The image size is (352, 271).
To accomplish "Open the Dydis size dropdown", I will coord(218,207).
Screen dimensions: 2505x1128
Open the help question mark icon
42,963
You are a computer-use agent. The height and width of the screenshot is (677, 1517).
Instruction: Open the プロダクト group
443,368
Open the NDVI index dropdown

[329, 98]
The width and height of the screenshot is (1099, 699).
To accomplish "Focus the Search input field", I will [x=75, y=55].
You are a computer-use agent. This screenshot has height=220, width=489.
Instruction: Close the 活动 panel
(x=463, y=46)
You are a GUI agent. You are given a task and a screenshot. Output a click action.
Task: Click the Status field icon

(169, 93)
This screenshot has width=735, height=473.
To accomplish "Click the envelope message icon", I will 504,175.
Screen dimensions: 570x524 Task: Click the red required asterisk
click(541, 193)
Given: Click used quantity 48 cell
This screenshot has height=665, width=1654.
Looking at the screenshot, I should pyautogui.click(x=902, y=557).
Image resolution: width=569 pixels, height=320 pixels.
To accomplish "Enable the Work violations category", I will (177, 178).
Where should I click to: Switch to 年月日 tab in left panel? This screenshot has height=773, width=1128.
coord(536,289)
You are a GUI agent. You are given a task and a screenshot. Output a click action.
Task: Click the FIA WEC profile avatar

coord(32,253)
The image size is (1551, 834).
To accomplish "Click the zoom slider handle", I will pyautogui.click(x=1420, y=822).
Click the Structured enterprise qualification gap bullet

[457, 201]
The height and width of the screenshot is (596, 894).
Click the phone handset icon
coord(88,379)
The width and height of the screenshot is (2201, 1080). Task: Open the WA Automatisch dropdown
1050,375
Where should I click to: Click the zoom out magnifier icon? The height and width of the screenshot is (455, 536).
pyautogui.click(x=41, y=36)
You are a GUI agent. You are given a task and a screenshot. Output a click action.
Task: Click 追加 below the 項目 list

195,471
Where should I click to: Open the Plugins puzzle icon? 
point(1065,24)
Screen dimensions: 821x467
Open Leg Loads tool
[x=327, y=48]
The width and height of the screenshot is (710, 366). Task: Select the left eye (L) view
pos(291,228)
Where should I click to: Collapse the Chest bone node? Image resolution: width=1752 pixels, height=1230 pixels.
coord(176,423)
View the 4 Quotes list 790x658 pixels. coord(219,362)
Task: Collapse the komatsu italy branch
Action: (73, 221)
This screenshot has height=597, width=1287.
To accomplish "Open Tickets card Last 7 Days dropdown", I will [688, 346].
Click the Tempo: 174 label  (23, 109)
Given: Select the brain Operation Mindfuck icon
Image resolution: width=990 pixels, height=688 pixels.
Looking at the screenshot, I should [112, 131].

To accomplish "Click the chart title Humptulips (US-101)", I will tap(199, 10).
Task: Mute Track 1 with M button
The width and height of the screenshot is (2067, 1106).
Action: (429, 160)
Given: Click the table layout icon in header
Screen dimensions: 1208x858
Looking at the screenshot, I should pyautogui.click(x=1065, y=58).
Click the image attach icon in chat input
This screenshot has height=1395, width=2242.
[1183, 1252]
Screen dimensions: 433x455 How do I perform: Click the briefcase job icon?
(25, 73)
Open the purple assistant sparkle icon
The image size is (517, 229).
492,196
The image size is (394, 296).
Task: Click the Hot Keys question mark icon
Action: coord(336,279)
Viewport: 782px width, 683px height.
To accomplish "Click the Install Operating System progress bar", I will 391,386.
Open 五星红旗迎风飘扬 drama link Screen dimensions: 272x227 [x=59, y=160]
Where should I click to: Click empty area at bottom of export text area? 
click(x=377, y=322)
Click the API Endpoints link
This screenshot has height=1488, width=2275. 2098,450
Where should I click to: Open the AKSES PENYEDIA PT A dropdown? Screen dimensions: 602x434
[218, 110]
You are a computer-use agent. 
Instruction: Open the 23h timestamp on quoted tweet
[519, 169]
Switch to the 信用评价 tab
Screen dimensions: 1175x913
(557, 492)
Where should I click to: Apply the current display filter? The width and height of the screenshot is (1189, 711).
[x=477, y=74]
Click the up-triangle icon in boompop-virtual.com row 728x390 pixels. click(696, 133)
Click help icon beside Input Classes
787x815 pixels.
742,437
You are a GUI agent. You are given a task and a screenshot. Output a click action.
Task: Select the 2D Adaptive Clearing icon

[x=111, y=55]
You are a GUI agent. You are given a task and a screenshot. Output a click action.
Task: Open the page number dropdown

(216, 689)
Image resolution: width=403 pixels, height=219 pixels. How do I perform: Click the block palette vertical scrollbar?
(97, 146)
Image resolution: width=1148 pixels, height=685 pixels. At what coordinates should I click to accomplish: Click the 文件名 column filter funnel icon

___

Copy out all of the entries above word for word, with every line unchanged.

* **CORRECT OUTPUT**
The image size is (352, 271).
To accomplish "Open the Dydis size dropdown", I will coord(218,207).
Screen dimensions: 2505x1128
Open the help question mark icon
42,963
You are a computer-use agent. The height and width of the screenshot is (677, 1517).
Instruction: Open the プロダクト group
443,368
Open the NDVI index dropdown

[329, 98]
The width and height of the screenshot is (1099, 699).
To accomplish "Focus the Search input field", I will [x=75, y=55].
You are a computer-use agent. This screenshot has height=220, width=489.
Instruction: Close the 活动 panel
(x=463, y=46)
You are a GUI agent. You are given a task and a screenshot. Output a click action.
Task: Click the Status field icon

(169, 93)
This screenshot has width=735, height=473.
To accomplish "Click the envelope message icon", I will 504,175.
Screen dimensions: 570x524 Task: Click the red required asterisk
click(541, 193)
Given: Click used quantity 48 cell
This screenshot has height=665, width=1654.
Looking at the screenshot, I should pyautogui.click(x=902, y=557).
Image resolution: width=569 pixels, height=320 pixels.
To accomplish "Enable the Work violations category", I will (177, 178).
Where should I click to: Switch to 年月日 tab in left panel? This screenshot has height=773, width=1128.
coord(536,289)
You are a GUI agent. You are given a task and a screenshot. Output a click action.
Task: Click the FIA WEC profile avatar

coord(32,253)
The image size is (1551, 834).
To accomplish "Click the zoom slider handle", I will pyautogui.click(x=1420, y=822).
Click the Structured enterprise qualification gap bullet

[457, 201]
The height and width of the screenshot is (596, 894).
Click the phone handset icon
coord(88,379)
The width and height of the screenshot is (2201, 1080). Task: Open the WA Automatisch dropdown
1050,375
Where should I click to: Click the zoom out magnifier icon? The height and width of the screenshot is (455, 536).
pyautogui.click(x=41, y=36)
You are a GUI agent. You are given a task and a screenshot. Output a click action.
Task: Click 追加 below the 項目 list

195,471
Where should I click to: Open the Plugins puzzle icon? 
point(1065,24)
Screen dimensions: 821x467
Open Leg Loads tool
[x=327, y=48]
The width and height of the screenshot is (710, 366). Task: Select the left eye (L) view
pos(291,228)
Where should I click to: Collapse the Chest bone node? Image resolution: width=1752 pixels, height=1230 pixels.
coord(176,423)
View the 4 Quotes list 790x658 pixels. coord(219,362)
Task: Collapse the komatsu italy branch
Action: (73, 221)
This screenshot has height=597, width=1287.
To accomplish "Open Tickets card Last 7 Days dropdown", I will [688, 346].
Click the Tempo: 174 label  (23, 109)
Given: Select the brain Operation Mindfuck icon
Image resolution: width=990 pixels, height=688 pixels.
Looking at the screenshot, I should [112, 131].

To accomplish "Click the chart title Humptulips (US-101)", I will tap(199, 10).
Task: Mute Track 1 with M button
The width and height of the screenshot is (2067, 1106).
Action: (429, 160)
Given: Click the table layout icon in header
Screen dimensions: 1208x858
Looking at the screenshot, I should pyautogui.click(x=1065, y=58).
Click the image attach icon in chat input
This screenshot has height=1395, width=2242.
[1183, 1252]
Screen dimensions: 433x455 How do I perform: Click the briefcase job icon?
(25, 73)
Open the purple assistant sparkle icon
The image size is (517, 229).
492,196
The image size is (394, 296).
Task: Click the Hot Keys question mark icon
Action: coord(336,279)
Viewport: 782px width, 683px height.
To accomplish "Click the Install Operating System progress bar", I will 391,386.
Open 五星红旗迎风飘扬 drama link Screen dimensions: 272x227 [x=59, y=160]
Where should I click to: Click empty area at bottom of export text area? 
click(x=377, y=322)
Click the API Endpoints link
This screenshot has height=1488, width=2275. 2098,450
Where should I click to: Open the AKSES PENYEDIA PT A dropdown? Screen dimensions: 602x434
[218, 110]
You are a computer-use agent. 
Instruction: Open the 23h timestamp on quoted tweet
[519, 169]
Switch to the 信用评价 tab
Screen dimensions: 1175x913
(557, 492)
Where should I click to: Apply the current display filter? The width and height of the screenshot is (1189, 711).
[x=477, y=74]
Click the up-triangle icon in boompop-virtual.com row 728x390 pixels. click(696, 133)
Click help icon beside Input Classes
787x815 pixels.
742,437
You are a GUI agent. You are given a task and a screenshot. Output a click action.
Task: Select the 2D Adaptive Clearing icon

[x=111, y=55]
You are a GUI agent. You are given a task and a screenshot. Output a click action.
Task: Open the page number dropdown

(216, 689)
Image resolution: width=403 pixels, height=219 pixels. How do I perform: Click the block palette vertical scrollbar?
(97, 146)
Image resolution: width=1148 pixels, height=685 pixels. At what coordinates should I click to accomplish: Click the 文件名 column filter funnel icon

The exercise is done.